= TEXT PASSAGE =
******

You are viewing a plain text version of this content. The canonical link for it is here.
Posted to hdfs-user@hadoop.apache.org by Christian Schneider <cs...@gmail.com> on 2013/08/12 21:33:18 UTC
How to tune fileSystem.listFiles("/", true) if you like walk though
almost all files
Hi, is there a way to tune this?
I walk though the files with:
RemoteIterator<LocatedFileStatus> listFiles = fileSystem.listFiles(new
Path(uri), true);
while(listFiles.hasNext()) {
listFiles.next();
};
I need to get some information about those files, therefore i like to scan
them all.
Is there any way to tune the listFiles.next() call. Like loading a bunch of
files, or multithreading it?
Best Regards,
Christian.
Re: How to tune fileSystem.listFiles("/", true) if you like walk
though almost all files
Posted by Christian Schneider <cs...@gmail.com>.
Hi, i found out that it works much faster with fileSystem.listStatus() and
a recursion by hand.
listFiles = 4021 Files in 14.27 s
listStatus = 4021 Files 364.3 ms
Currently i just tested it on localhost. Tomorrow I check it against the
cluster.

******

= EXERCISES =
1. Answer these questions about the Hadoop listing thread:
(a) Which method did the poster find much faster than listFiles?
(b) How many files were listed in the timing test?
(c) Where was the test run so far?
2. Please continue the Hadoop listing thread from its final line.
The items after this point come from a separate source.

[Source records]
******

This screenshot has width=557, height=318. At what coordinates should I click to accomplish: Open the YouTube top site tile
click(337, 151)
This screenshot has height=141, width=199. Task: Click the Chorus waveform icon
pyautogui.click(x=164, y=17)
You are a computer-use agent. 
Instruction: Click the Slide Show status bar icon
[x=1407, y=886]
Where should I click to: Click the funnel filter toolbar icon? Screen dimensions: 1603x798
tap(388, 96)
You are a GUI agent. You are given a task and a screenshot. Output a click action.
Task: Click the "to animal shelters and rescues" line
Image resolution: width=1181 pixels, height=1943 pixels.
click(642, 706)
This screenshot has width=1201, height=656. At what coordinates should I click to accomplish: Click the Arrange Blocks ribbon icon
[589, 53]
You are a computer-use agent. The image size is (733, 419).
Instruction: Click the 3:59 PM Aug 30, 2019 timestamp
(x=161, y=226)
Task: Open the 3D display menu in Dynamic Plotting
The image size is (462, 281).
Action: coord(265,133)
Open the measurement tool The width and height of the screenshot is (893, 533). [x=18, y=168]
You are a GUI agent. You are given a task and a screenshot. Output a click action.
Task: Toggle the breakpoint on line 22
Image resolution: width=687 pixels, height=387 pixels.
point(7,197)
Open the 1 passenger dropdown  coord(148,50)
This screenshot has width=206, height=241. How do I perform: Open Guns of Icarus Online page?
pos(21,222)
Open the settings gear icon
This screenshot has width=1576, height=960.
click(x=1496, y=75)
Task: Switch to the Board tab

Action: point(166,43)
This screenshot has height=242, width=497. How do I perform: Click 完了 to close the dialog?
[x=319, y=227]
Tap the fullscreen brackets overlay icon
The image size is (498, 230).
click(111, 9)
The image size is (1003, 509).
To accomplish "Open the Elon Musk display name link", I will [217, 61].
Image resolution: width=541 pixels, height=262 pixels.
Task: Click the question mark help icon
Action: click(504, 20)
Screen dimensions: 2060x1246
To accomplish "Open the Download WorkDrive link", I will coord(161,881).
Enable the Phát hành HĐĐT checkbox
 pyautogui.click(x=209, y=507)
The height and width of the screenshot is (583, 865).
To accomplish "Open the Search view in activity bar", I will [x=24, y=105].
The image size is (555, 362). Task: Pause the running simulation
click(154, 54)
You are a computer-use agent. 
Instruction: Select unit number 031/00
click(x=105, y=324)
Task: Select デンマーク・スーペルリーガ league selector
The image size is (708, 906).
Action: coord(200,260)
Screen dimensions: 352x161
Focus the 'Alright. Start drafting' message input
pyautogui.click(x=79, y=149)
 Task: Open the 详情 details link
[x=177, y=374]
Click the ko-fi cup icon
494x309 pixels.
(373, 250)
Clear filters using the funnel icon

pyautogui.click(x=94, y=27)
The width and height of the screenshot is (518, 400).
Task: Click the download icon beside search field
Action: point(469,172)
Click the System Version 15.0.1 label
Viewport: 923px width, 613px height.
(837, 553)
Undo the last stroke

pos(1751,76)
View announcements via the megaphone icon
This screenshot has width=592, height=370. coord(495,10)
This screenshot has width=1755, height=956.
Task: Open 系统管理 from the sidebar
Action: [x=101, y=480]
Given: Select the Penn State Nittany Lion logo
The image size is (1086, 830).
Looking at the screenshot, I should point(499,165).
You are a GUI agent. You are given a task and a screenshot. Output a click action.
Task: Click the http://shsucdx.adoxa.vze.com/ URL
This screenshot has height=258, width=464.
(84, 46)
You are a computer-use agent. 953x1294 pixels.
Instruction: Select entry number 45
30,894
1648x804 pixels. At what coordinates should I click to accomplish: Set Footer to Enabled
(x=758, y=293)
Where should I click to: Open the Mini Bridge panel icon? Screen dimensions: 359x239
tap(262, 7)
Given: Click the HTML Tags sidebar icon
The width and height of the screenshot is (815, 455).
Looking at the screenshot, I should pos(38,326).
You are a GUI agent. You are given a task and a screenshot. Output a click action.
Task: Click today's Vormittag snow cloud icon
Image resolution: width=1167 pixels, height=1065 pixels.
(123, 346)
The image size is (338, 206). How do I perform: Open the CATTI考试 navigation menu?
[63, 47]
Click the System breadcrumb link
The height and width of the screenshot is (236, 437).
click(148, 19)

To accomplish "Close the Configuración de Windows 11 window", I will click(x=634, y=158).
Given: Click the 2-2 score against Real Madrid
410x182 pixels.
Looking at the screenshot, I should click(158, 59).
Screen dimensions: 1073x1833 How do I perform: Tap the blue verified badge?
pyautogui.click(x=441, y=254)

******

= EXPECTED RESPONSES =
1.
(a) fileSystem.listStatus(), combined with a recursion by hand
(b) 4021
(c) On localhost

2.
public class Main
{
static AtomicInteger count = new AtomicInteger();
static URI uri;
static FileSystem fileSystem;
public static void main(final String... args) throws URISyntaxException,
IOException, InterruptedException
{
uri = new URI("/home/christian/Documents");
fileSystem = FileSystem.get(uri, new Configuration(), "hdfs");
Stopwatch stopwatch = new Stopwatch();
stopwatch.start();
withListAllAndNext();
stopwatch.stop();
System.out.println(count + " - " + stopwatch);
stopwatch.reset();
count.set(0);
stopwatch.start();
blockwiseWithRecursion(fileSystem.listStatus(new Path(uri)));
stopwatch.stop();
System.out.println(count + " - " + stopwatch);
}
private static void blockwiseWithRecursion(FileStatus... listLocatedStatus)
throws FileNotFoundException, IOException
{
for (FileStatus fileStatus : listLocatedStatus)
{
if (fileStatus.isDirectory())
blockwiseWithRecursion(fileSystem.listStatus(fileStatus.getPath()));
else
count.incrementAndGet();
}
}
private static void withListAllAndNext() throws FileNotFoundException,
IOException
{
RemoteIterator<LocatedFileStatus> listFiles = fileSystem.listFiles(new
Path(uri), true);
while (true)
{
try
{
LocatedFileStatus next = listFiles.next();
count.incrementAndGet();
}
catch (IOException e)
{
System.err.println(e.getMessage());
}
catch (NoSuchElementException e)
{
break;
}
}
}
}
2013/8/12 Christian Schneider <cs...@gmail.com>
> Hi, is there a way to tune this?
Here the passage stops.